Pacific Legal Foundation Files Case Challenging Trump’s IEEPA Tariffs
The Pacific Legal Foundation (major libertarian public interest law firm) has filed a case challenging Trump’s awful IEEPA tariffs, with the awesome name of Princess Awesome v. CBP. Their case is similar to the one filed earlier by Liberty Justice Center and myself.
I welcome PLF to the fight. They are a long-established public interest law firm that has won numerous cases, including before the Supreme Court [full disclosure: they are also my wife’s employer, though she is not one of the attorneys on this case].

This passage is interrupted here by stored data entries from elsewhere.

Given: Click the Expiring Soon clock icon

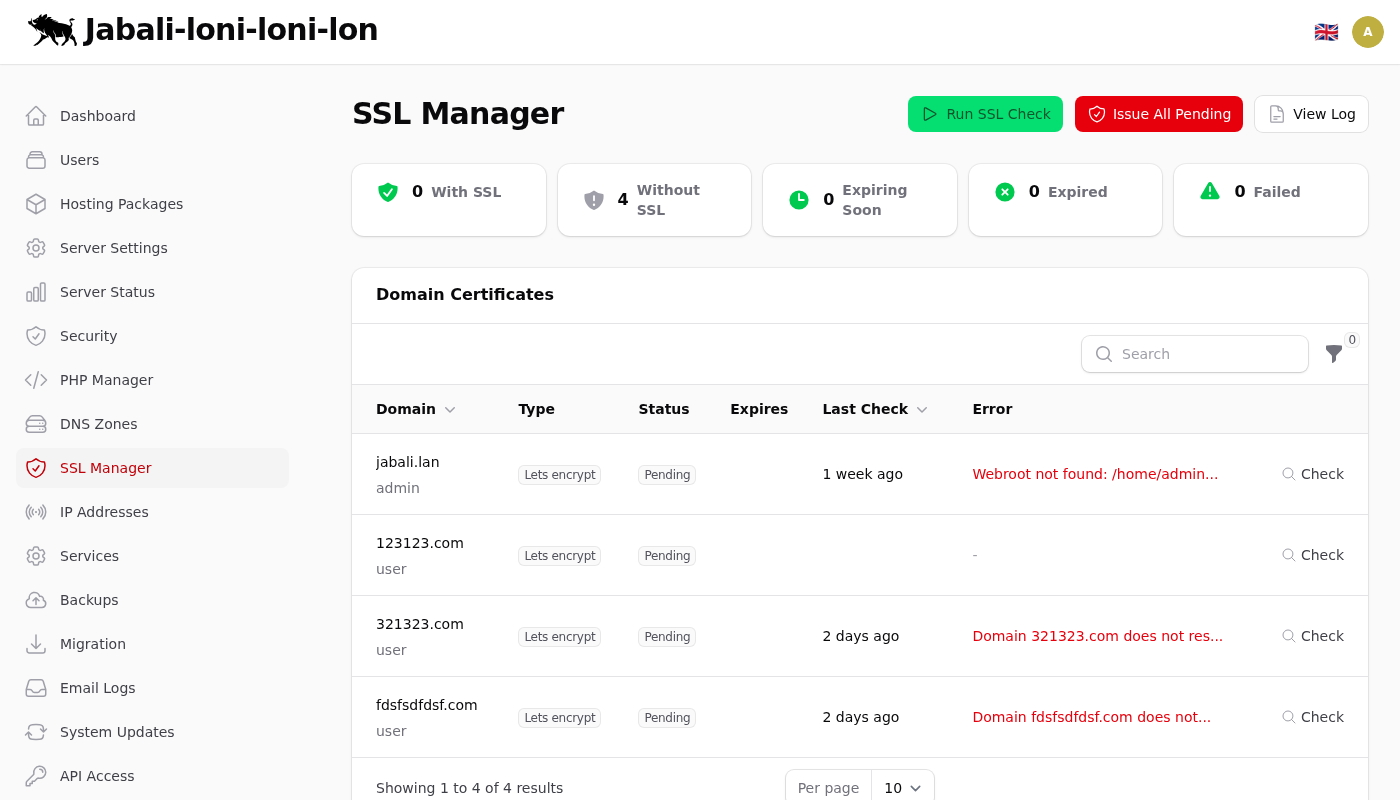Looking at the screenshot, I should tap(799, 200).
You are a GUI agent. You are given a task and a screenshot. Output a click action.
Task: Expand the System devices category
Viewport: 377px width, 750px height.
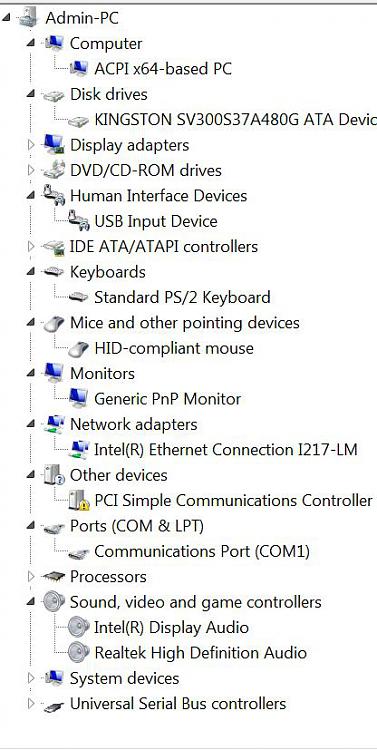click(x=31, y=678)
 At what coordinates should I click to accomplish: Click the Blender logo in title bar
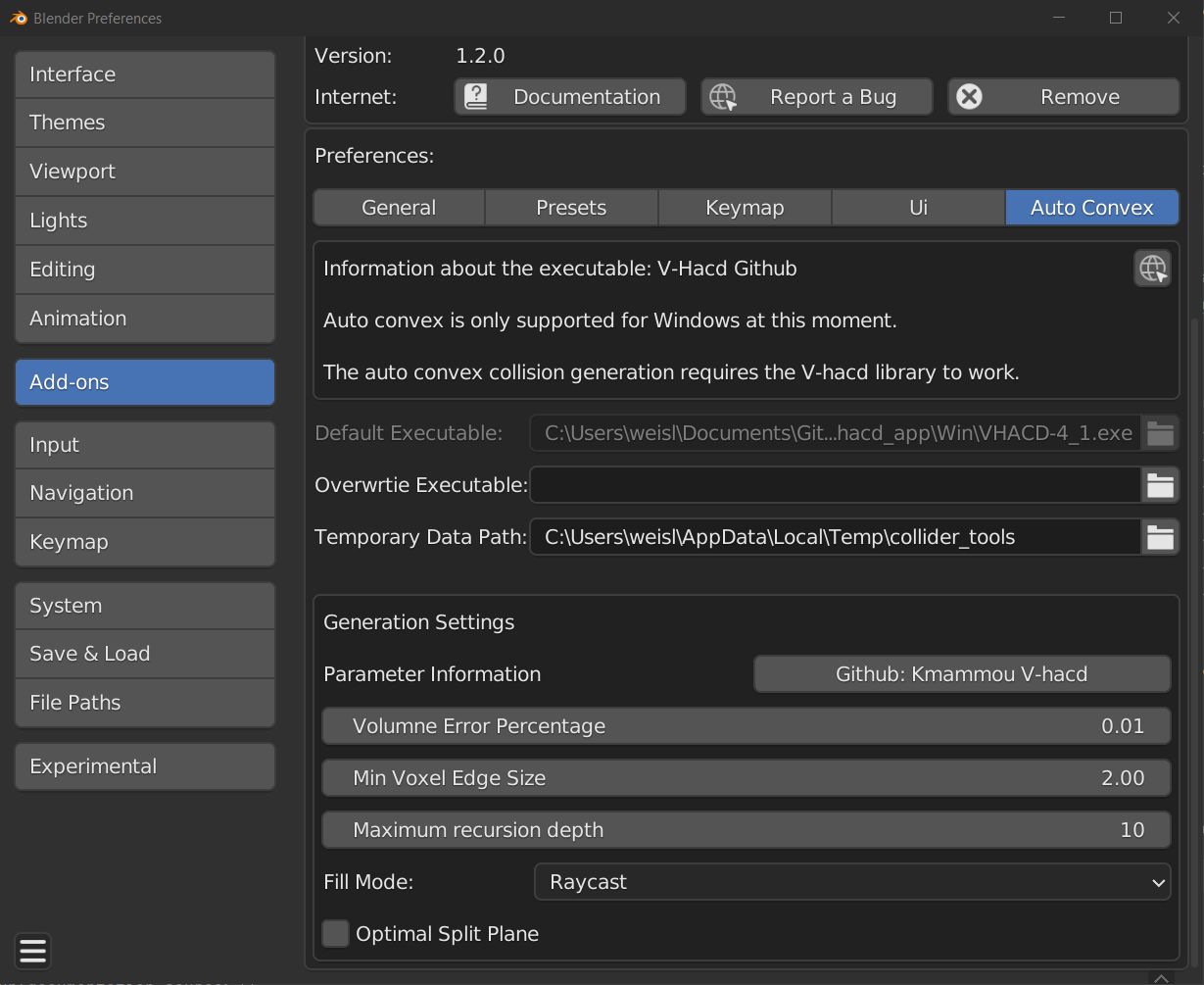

Like us, PLF is filing in the US Court of International Trade, representing US businesses that import goods from the countries hit by Trump’s massive tariffs. Like us, they argue that the International Emergency Economic Powers Act of 1977 (IEEPA) doesn’t authorize tariffs at all, that the trade deficits that supposedly justify the “Liberation Day” tariffs are not an “unusual and extraordinary threat” (which IEEPA says must be present to allow use of the law), and that Trump administration’s position runs afoul of constitutional nondelegation rules. Their complaint, unlike ours, does not make use of the “major questions doctrine.” But I suspect they might raise it eventually.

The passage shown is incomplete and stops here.